Efficient utilization of crude glycerol as fermentation substrate in the synthesis of poly(3-hydroxybutyrate) biopolymers

Authors: Ashby, Richard - Rick; Solaiman, Daniel; Strahan, Gary

Submitted to: Journal of the American Oil Chemists' Society
Publication Type: Peer Reviewed Journal
Publication Acceptance Date: 1/3/2011
Publication Date: 7/1/2011
Citation: Ashby, R.D., Solaiman, D., Strahan, G.D. 2011. Efficient utilization of crude glycerol as fermentation substrate in the synthesis of poly(3-hydroxybutyrate) biopolymers. Journal of the American Oil Chemists' Society. 88:949-959.

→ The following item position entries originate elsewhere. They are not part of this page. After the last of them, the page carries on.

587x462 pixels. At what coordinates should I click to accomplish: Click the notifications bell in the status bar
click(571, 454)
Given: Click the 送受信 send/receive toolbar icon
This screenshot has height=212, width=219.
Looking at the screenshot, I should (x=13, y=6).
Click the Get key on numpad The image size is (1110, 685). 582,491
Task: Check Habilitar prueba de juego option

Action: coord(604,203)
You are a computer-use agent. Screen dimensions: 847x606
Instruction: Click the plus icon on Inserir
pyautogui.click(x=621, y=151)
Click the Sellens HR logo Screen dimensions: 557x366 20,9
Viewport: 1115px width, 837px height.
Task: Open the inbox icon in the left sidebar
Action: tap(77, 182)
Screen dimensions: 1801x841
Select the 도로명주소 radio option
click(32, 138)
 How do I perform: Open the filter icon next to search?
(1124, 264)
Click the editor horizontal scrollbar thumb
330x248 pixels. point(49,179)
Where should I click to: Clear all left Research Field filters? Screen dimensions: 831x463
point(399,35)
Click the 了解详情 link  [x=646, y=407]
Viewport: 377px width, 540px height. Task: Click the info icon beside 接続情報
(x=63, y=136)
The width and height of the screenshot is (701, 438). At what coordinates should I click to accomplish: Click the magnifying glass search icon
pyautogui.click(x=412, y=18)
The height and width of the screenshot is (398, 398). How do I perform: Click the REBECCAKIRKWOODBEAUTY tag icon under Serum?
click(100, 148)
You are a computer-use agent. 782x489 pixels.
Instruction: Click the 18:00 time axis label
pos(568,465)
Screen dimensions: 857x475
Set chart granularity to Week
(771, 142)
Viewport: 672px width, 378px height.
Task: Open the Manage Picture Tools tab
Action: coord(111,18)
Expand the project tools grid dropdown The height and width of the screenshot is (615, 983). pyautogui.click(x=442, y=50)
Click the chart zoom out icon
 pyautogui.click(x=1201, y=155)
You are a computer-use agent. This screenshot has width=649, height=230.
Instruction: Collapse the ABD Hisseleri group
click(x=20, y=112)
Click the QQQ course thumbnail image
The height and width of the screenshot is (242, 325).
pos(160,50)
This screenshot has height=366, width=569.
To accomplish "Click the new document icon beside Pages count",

Interpretive Summary: As focus shifts towards the production and utilization of biobased, renewable fuels, research is underway in a cost-cutting effort to ease production overhead and bring pricing more in line with petroleum-based fuels. One of the primary research focus points is in the development of innovative uses for any coproducts derived from biofuel synthesis. Biodiesel is one class of biofuel that has made worldwide inroads in recent years, however; biodiesel production results in a crude glycerol coproduct that represents approximately 10% of the total output, thus saturating the glycerol market. Many researchers are working to develop new uses for this crude glycerol coproduct by using it to chemically synthesize value-added products such as 1,2- and 1,3-propanediol (antifreeze applications) and glycerol-based polyesters (plastics) among others. Our research focus has been on crude glycerol as a fermentation substrate (food for microorganisms) for biological syntheses. In the present work, we demonstrated that crude glycerol (regardless of the specific source) can be used in fermentation applications to produce valuable, environmentally-friendly poly(3-hydroxybutyrate) (PHB) biopolymers that have potential in structural applications. We determined optimum fermentation conditions for polymer production and maximum glycerol utilization (limiting waste) as well as analyzed the specific physical properties of the resulting polymers. Thus, by using this crude glycerol coproduct we were able to demonstrate a new use for the coproduct plus produce a biopolymer that is known to possess properties comparable to polyethylene and polypropylene with the added benefit of biodegradability. By increasing the number of new outlets for coproducts (incl. crude glycerol) the value of these typical waste materials increases allowing biofuel producers an avenue to sell these coproducts and help offset the higher production costs of biobased fuels.

Technical Abstract: One refined and 2 crude glycerol samples were utilized to produce poly(3-hydroxybutyrate) (PHB) by Pseudomonas oleovorans NRRL B-14682. Fermentation conditions were determined to efficiently utilize glycerol while maintaining PHB yields. A batch culture protocol including 1% glycerol and an aeration rate of 3 standard liters per minute were best for PHB synthesis (ave. yield = 1.0 +/- 0.2 g/L at 48 h) and glycerol utilization which varied from 39% to 63% after 48 h depending on the crude glycerol sample. PHB molecular weights decreased as the MeOH media concentration increased. Refined glycerol resulted in PHB with number average molecular weights (Mn) of 314,000 g/mol which decreased by 17% and 90% as MeOH concentrations increased to <0.005% and 0.85%, respectively. Proton (1H) NMR demonstrated the presence of glycerol-based end-capping, which was confirmed by Doneshot proton diffusion experiments for “DOSY” analyses, which showed smaller diffusion constants (D) for the PHB synthesized from refined (D ~ 0.08 x 10exponent-10 m2/s) and crude glycerol (D ~ 0.3 x 10exponent-10 m2/s) than for free glycerol (D ~ 13 x 10exponent-10 m2/s) that was added to PHB synthesized from oleic acid prior to NMR analysis.